Advanced Physics Models for Particle-to-Particle Interactions
Kambiz Salari | 19-ERD-025
High-speed particle transport and dust size particle-particle interactions are of significant interest to the DOE and DoD programs, multiphase flow sciences, and astrophysics flows. Current state-of-the-art macroscale (centimeters to meters) models use a point representation for particles. These point models represent the physics of transport, particle collisions, and material response at particle-scale (10s to 100s of microns). We have developed a multiscale computational approach based on data-driven physics models for time-dependent, particle-laden flows. The focus has been the development of particle-scale informed models and their evaluation in macroscale simulations. It is clear based on our investigation that using machine learning to predict particle force influence maps clearly demonstrated the viability of a data-driven approach for predictive modeling of particle-laden flows. Using Random Forest regression along with physics-based flow features, we were able to achieve highly predictive (R2 score: ~0.95) models for imposed aerodynamic loads due to the proximity of neighbors. Furthermore, our cross-validation experiments with particle-scale simulations at different Reynolds numbers indicates the ability to interpolate across different flow regimes.
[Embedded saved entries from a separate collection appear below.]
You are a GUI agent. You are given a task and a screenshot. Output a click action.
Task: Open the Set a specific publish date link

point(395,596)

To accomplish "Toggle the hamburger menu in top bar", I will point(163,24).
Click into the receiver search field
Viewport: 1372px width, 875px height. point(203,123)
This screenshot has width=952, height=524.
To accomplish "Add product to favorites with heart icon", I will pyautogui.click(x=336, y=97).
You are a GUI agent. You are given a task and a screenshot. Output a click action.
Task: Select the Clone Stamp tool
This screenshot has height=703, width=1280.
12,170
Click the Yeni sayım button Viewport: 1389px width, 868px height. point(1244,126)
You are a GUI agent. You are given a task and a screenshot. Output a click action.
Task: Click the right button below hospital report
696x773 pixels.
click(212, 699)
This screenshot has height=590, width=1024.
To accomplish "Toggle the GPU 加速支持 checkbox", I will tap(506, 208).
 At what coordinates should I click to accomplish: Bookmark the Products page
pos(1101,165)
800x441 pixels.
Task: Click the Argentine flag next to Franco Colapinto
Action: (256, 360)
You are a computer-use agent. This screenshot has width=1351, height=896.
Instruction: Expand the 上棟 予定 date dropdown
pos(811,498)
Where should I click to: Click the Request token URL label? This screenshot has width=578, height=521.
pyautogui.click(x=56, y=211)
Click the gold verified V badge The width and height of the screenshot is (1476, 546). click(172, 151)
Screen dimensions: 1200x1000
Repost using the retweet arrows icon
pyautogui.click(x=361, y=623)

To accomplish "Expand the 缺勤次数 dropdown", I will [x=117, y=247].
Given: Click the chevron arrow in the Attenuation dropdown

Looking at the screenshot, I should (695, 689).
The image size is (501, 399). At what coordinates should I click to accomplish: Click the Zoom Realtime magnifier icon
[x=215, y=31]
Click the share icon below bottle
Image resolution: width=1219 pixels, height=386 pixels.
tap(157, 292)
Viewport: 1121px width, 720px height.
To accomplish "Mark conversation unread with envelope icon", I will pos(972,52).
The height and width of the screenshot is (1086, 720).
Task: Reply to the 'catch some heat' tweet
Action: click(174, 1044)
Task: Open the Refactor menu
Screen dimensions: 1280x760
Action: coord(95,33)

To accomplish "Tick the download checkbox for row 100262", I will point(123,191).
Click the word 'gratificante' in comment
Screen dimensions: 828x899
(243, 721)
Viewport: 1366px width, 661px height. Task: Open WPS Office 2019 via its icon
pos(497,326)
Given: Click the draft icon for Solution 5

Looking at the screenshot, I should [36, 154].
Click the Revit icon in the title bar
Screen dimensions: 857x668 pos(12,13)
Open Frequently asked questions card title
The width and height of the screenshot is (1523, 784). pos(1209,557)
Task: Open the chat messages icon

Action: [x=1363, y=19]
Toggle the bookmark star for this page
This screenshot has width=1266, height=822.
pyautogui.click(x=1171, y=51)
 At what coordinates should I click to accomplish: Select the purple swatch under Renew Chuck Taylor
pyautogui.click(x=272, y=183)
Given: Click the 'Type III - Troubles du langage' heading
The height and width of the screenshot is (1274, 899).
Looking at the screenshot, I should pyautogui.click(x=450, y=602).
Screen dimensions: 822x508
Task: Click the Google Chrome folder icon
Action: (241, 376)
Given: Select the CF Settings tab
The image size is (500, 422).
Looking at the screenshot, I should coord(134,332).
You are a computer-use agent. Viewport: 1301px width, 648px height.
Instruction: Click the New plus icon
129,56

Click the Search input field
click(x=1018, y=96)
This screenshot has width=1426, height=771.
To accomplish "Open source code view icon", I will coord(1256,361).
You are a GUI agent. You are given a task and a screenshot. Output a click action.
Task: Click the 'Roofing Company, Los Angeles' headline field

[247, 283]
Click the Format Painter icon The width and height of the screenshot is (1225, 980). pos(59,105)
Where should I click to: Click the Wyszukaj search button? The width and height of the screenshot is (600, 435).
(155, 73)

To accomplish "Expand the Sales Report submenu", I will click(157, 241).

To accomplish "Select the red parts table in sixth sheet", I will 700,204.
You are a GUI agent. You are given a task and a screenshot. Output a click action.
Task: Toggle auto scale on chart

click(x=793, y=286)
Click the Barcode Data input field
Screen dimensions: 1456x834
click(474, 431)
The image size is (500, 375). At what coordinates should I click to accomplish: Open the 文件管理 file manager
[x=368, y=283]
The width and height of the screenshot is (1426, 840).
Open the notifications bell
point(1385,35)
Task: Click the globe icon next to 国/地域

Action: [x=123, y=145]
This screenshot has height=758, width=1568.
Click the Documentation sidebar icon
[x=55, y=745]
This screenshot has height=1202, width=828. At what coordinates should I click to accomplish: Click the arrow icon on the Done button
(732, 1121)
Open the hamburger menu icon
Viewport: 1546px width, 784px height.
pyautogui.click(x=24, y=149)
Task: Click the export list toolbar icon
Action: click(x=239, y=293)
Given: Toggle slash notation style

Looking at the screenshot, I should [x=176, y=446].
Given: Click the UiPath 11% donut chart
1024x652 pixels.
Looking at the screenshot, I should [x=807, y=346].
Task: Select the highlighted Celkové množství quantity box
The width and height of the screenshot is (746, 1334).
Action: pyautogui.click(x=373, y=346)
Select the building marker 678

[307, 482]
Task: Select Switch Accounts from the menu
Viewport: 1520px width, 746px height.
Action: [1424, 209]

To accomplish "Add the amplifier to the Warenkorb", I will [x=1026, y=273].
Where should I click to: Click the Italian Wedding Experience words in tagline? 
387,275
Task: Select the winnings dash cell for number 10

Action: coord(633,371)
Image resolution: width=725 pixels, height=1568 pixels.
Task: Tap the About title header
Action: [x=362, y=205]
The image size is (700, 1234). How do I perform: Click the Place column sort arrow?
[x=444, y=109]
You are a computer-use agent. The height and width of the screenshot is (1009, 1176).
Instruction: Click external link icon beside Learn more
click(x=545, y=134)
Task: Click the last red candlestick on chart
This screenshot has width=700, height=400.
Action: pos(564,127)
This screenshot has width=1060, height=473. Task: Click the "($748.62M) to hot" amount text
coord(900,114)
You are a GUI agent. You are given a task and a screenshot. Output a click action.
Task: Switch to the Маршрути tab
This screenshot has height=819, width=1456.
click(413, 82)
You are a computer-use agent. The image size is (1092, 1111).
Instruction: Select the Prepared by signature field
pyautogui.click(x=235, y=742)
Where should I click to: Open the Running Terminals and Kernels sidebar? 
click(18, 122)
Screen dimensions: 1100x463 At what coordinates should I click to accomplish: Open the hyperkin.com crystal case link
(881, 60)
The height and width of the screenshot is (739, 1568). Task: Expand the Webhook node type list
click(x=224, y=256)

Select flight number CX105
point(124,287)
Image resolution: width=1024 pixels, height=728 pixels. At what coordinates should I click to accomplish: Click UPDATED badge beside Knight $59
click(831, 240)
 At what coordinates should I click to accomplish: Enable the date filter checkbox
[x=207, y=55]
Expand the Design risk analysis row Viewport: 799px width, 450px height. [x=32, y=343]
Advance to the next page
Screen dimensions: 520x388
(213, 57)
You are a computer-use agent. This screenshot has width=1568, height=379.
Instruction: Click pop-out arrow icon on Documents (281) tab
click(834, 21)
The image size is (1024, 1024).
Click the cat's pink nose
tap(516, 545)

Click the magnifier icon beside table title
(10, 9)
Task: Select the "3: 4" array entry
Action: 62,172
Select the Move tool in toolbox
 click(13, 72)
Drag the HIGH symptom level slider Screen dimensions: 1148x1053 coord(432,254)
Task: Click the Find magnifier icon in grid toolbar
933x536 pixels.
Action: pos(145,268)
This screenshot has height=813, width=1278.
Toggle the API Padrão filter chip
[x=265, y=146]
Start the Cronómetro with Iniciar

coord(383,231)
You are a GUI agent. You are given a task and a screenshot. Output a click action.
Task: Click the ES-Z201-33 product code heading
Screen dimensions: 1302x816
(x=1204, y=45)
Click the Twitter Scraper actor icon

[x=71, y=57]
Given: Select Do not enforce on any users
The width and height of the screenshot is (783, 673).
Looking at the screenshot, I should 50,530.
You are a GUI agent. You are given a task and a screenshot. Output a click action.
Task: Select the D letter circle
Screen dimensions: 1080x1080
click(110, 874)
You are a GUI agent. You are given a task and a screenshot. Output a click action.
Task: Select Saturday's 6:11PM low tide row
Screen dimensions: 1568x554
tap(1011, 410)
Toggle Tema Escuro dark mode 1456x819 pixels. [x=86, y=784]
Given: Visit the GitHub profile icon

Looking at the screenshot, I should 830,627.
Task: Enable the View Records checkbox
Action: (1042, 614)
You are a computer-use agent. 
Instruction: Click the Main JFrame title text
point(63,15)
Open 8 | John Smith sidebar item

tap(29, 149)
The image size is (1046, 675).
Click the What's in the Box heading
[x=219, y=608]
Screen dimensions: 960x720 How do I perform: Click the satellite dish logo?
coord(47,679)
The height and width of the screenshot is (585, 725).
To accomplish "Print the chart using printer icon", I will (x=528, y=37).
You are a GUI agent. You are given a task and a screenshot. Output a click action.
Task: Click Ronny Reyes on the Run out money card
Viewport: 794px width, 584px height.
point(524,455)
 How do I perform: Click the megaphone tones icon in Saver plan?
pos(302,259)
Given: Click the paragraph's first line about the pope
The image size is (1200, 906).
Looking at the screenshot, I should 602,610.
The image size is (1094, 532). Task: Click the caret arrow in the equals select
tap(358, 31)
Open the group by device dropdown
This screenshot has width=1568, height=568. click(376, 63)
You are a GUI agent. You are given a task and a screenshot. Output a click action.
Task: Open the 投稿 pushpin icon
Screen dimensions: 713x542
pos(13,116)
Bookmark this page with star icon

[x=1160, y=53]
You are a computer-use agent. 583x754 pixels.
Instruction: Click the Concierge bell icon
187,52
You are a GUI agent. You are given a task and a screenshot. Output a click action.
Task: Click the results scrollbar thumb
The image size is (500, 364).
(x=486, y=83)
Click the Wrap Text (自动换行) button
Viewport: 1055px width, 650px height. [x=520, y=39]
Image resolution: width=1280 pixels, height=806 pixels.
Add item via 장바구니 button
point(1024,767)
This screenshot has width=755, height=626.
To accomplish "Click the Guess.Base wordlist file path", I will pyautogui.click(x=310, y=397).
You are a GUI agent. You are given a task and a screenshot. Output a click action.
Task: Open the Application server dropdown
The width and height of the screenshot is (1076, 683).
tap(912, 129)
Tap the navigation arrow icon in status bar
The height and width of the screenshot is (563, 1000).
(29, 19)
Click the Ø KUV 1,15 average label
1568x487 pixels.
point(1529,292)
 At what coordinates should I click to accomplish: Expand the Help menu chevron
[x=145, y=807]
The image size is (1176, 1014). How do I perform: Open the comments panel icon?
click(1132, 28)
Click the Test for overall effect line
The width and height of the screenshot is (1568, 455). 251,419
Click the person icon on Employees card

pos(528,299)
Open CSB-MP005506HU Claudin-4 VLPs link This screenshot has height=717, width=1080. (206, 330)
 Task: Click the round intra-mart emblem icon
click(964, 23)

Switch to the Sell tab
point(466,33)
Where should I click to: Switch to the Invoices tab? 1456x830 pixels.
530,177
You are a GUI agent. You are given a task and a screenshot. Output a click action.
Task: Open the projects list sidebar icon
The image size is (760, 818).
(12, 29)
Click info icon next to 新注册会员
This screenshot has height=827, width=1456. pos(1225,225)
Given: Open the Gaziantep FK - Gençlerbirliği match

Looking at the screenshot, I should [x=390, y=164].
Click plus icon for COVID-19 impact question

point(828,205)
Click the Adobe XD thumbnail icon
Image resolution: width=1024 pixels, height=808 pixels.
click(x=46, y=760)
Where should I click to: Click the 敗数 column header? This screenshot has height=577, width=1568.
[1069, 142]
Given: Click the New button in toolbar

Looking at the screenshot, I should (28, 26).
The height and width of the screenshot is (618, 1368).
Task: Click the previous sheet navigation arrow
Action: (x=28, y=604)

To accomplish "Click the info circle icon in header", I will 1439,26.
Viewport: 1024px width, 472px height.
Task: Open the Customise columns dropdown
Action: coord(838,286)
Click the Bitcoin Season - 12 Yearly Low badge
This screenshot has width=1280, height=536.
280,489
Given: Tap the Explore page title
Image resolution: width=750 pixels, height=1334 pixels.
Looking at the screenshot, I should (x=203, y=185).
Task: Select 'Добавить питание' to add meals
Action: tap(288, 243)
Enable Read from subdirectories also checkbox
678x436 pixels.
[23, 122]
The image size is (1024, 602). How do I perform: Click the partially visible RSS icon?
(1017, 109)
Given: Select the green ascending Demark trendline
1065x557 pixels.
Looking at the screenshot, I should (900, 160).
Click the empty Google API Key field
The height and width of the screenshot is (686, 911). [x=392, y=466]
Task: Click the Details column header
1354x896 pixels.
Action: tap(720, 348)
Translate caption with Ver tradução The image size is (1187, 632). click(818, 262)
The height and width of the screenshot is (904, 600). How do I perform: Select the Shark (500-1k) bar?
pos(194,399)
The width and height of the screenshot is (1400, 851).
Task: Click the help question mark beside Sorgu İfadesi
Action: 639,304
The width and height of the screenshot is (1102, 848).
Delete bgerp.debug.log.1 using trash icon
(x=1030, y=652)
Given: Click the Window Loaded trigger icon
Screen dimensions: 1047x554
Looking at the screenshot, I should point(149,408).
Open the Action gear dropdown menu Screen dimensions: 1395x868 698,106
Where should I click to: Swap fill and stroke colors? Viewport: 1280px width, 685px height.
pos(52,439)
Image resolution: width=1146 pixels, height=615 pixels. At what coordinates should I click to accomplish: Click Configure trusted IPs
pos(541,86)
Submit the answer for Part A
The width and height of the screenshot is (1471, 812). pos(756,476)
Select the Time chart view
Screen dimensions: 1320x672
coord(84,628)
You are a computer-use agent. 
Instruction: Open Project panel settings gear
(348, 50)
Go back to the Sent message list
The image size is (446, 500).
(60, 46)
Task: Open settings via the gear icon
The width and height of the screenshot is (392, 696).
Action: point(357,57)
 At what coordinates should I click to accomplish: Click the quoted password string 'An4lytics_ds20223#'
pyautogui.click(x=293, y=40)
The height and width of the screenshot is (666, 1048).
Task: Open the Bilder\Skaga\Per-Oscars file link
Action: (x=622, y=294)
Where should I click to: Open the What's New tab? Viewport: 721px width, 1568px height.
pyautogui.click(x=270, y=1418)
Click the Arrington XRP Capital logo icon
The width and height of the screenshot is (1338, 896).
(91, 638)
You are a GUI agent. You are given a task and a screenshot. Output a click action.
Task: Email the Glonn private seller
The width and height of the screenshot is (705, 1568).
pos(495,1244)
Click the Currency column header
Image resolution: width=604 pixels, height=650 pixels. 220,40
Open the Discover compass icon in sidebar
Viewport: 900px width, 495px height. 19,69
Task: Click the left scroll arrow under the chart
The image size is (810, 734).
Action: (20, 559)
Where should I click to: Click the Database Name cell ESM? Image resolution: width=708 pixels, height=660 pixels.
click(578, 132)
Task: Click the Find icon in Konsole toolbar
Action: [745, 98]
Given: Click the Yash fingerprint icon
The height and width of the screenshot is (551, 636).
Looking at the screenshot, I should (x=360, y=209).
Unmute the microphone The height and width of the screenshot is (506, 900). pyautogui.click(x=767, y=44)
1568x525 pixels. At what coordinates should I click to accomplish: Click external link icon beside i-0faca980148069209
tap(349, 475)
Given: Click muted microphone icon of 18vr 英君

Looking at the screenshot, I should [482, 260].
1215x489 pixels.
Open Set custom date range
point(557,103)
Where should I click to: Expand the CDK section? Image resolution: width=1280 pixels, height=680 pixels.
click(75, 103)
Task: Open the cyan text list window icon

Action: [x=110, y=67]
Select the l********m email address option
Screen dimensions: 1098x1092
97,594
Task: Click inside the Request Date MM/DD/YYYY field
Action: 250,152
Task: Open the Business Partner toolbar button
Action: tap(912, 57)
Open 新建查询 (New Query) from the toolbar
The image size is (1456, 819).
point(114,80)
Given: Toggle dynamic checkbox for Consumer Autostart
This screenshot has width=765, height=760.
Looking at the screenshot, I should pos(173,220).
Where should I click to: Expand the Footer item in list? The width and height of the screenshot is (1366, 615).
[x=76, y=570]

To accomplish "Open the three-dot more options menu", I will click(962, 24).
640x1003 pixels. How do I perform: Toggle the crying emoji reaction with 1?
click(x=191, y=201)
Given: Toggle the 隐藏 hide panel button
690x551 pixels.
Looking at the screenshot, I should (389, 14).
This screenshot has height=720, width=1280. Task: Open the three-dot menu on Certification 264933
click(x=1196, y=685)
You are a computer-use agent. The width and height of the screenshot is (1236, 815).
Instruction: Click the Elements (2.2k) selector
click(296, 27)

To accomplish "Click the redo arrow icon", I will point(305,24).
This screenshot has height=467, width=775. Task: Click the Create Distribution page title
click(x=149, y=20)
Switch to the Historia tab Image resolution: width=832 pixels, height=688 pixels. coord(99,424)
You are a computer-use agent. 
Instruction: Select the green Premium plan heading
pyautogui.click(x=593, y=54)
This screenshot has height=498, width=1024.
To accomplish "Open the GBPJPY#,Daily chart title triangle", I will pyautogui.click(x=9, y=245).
Two university collaborators have contributed to the goal of this effort: UC Davis contributed to the development of a physics-based material strength model required for particle-particle and particle-surface interactions and University of Florida contributed to the development of a procedure to construct force influence maps to predict proximity effects of neighbor particles at sonic speed.
The project is directly aligned with specific national security applications in Weapons and Complex Integration (WCI) and Global Security (GS) Programs at Lawrence Livermore National Laboratory, and the effectiveness of the modeling approach will be demonstrated for these applications. The project is also aligned with the mission of the Computing Directorate by providing high-fidelity modeling and simulation capability.